The PGA Tour is not perfect. Like any professional athletic organization, it has lots of egos and television contracts and compromise. Like every other major pro sport, money rules.

The PGA Tour is refreshing, however, in many ways, not the least of which is its non-violence and its competitive uniqueness. Unlike football, basketball and baseball, golfers have to excel to get paid. Guaranteed, multiyear contracts do not exist.

But the PGA Tour also has one major current issue. His name is Donald Trump.


The bombastic, front-running presidential candidate owns golf courses around the world, including the current stop on the PGA Tour. The WGC-Cadillac Championship is being held this week at the Trump National Doral Resort in Florida.

Trump took ownership of the resort four years ago. He usually arrives at tournament in typical fashion — with as much fanfare as possible — on his signature-dominated helicopter.

According to a report in the Wall Street Journal, the billionaire's arrival method at the tournament this year may change, considering the current presidential race.

Golf's Rulers Have Issues With Trump

Last summer, the PGA Tour and three other national governing golf organizations, the PGA of America, the U.S. Golf Association and the LPGA, announced together a "distancing" from Trump's controversial remarks about immigration.

Last December, the PGA Tour said it would re-evaluate the now 53-year relationship it has with Doral as an annual stop on golf’s biggest circuit. Tour officials said in a statement at the time:

"Mr. Trump's comments are inconsistent with our strong commitment to an inclusive and welcoming environment in the game of golf."

The PGA Tour and corresponding organizations should act quickly on their beliefs.


Future World Golf Championships and both the U.S. Women's Open in New Jersey and Senior PGA Championship in 2017 are scheduled on Trump-owned golf facilities.

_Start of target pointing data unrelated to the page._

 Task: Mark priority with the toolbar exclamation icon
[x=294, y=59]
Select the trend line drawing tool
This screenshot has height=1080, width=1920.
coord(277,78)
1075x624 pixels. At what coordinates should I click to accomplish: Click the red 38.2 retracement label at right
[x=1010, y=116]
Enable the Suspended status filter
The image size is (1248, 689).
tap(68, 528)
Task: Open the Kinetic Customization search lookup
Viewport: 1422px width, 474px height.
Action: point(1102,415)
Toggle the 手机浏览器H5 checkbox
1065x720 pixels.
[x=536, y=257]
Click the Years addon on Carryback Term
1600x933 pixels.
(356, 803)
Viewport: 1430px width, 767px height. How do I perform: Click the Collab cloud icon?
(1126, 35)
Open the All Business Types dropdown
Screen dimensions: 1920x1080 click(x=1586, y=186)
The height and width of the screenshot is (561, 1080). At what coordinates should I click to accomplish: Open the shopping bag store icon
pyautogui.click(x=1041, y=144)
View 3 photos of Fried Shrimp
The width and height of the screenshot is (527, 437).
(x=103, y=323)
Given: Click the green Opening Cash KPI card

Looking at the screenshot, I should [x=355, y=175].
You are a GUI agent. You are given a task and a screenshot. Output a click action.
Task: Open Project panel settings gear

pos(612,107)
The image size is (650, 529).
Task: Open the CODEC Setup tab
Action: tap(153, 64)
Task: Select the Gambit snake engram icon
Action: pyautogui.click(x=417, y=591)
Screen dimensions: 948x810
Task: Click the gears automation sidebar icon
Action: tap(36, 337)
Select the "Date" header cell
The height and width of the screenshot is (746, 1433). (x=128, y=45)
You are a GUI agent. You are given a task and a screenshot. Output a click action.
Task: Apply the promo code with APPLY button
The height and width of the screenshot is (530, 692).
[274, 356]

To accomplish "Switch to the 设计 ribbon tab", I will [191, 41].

In his interview with the Wall Street Journal, Trump said he hasn't had much time to play golf. He was as also quoted saying "I love golf."

What the article didn't address is another pending issue: What would Trump say if he knew a Muslim or a non-citizen arrived at one his courses to play or at one his resorts with money to spend? It's likely, like the PGA Tour, money would override convictions.

Spokesmen for at least two golfing organizations said in the Wall Street Journal the Trump situation is being "monitored." Trump’s response: “I have binding contracts."

If golf's governing organizations don't want to appear as inconsistent, as vague, as biased as Trump, they will sever their relationships with him promptly.

And if any further reasons are necessary, consider Trump's repeated comments about his enjoyment of the game.

He told then newspaper, "I love golf, but let me tell you, when you finish making a speech in front of 25,000 people, you're not in the mood to play golf. It's a completely different mind-set."

That statement gives credence to a notion that Trump doesn't quite love golf for the game, but rather the money it generates for his empire.


The reason: Playing golf after speaking to 25,000 people seems like a perfect thing to do. Golfers who love golf will play anytime.